I am very new to Image processing. I have a question on image processing or cleanup before OCR. I am working on scanned mortgage documents, mostly TIFF and PDF images. Tesseract OCR is not giving expected output because most of the images have noise, punch holes, discontinued letters etc.

I am developing this module which will run in Windows environment only. I have gone through Fred's TextCleaner script. I don't want to use Cygwin to run the script.

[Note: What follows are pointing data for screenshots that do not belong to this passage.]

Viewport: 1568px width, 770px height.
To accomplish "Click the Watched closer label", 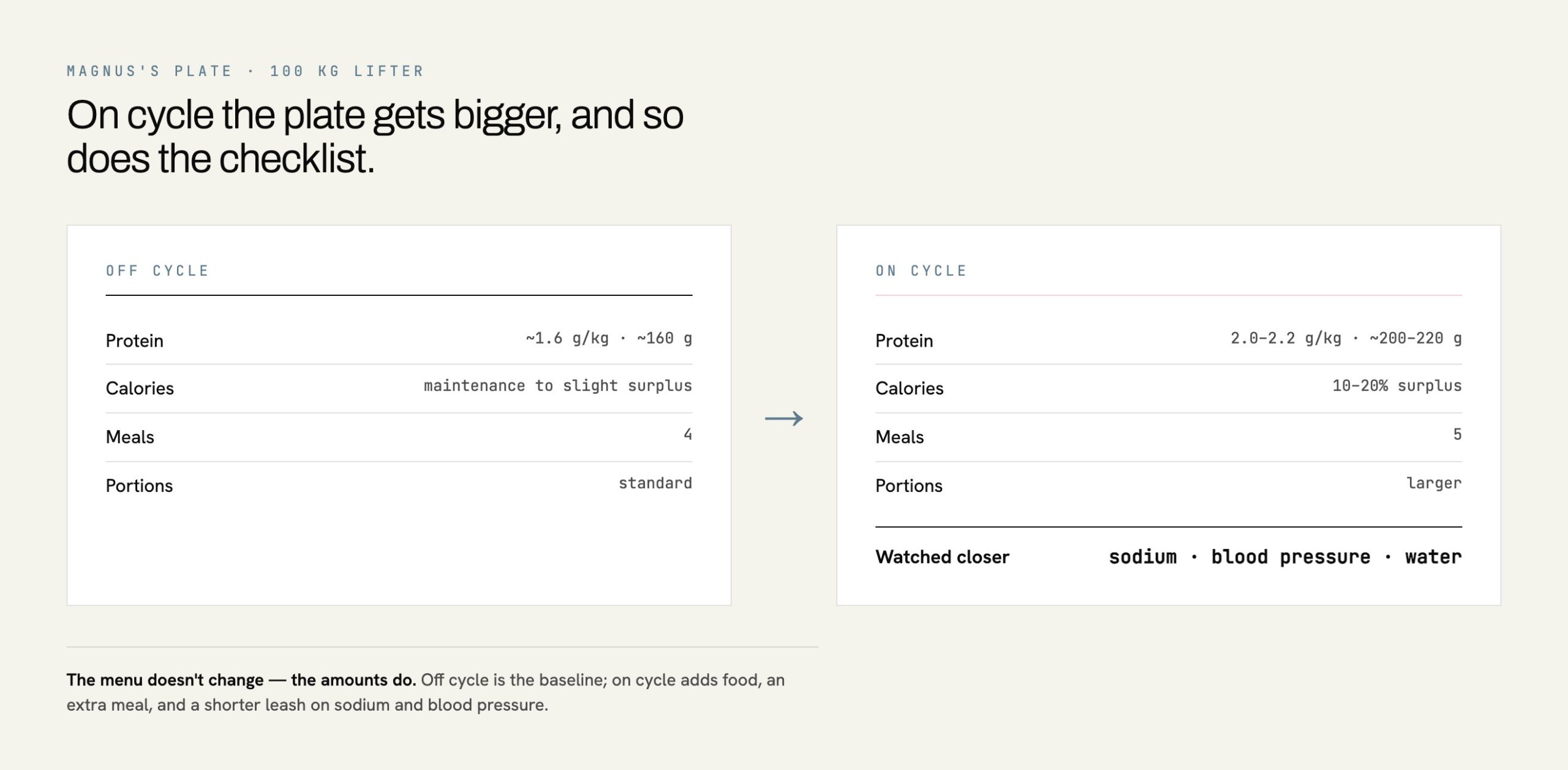I will (x=942, y=557).

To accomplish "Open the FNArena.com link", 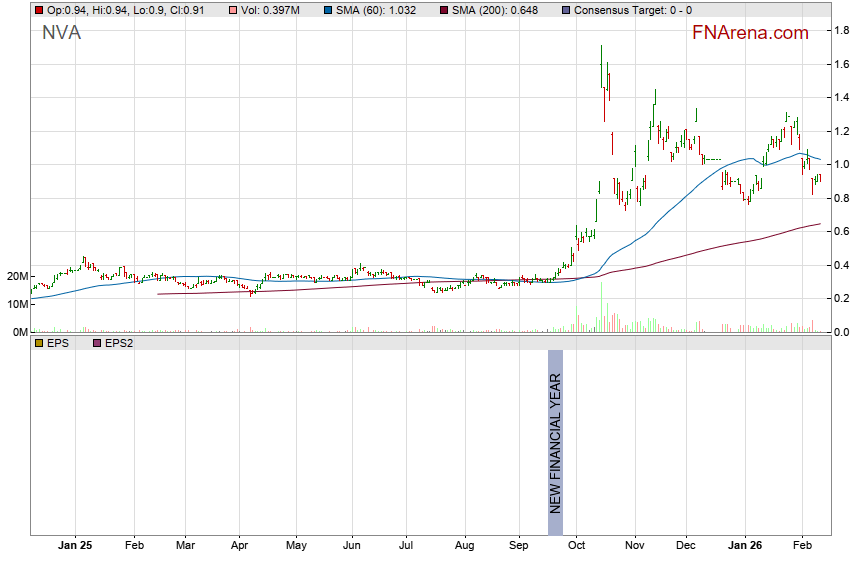I will [750, 33].
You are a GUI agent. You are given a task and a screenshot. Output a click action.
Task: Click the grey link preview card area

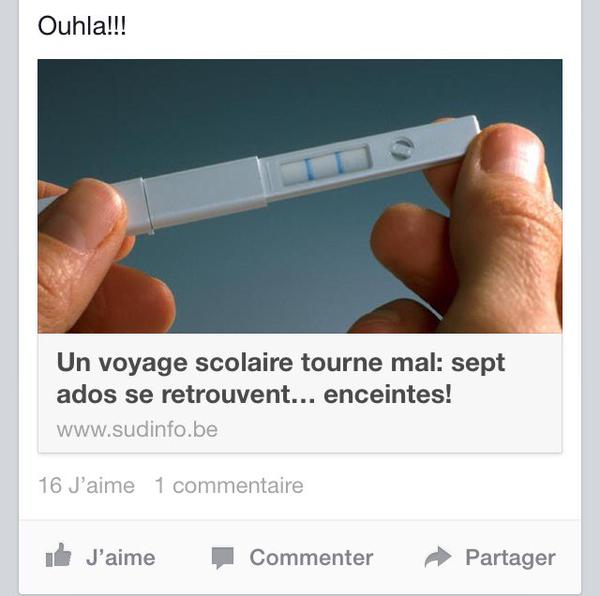coord(300,393)
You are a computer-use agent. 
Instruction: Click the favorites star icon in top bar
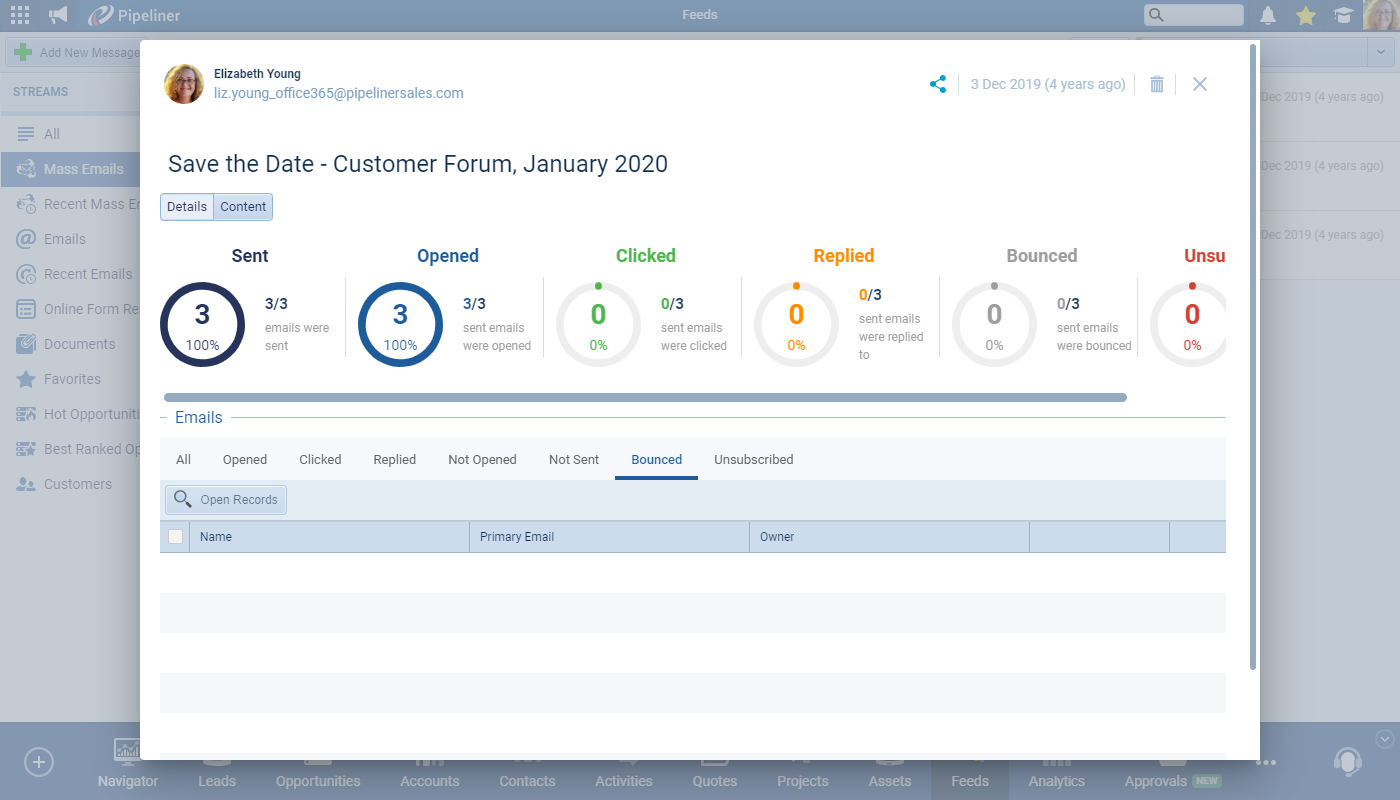[1305, 15]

I need to follow these steps:
1. Find out if an image really needs clean up operations i.e. It is not a better option to pass each and every image for preprocessing because of extra processing time and distortion in letters for processing
2. If image really needs processing then process / cleanup the image
3. Pass the image for OCR

Following basic functions are required for Image cleanup:
1. Image scaling
2. Image cropping at the text region
3. Image clipping
4. Image rotation
5. Lines straightening
6. Remove noise
7. Enhance local contrast
8. Autodetection of page orientation (90, 180, and 270 degrees)
9. Automated image de-skewing
10. Image despeckling

I have gone through links in ImageMagick forum as well as other links through Google, I could not find any proper answer which can provide me command lines which I can run as basic operation on all images i.e. Detect then Cleanup. Please help me on this. Thanks in advance.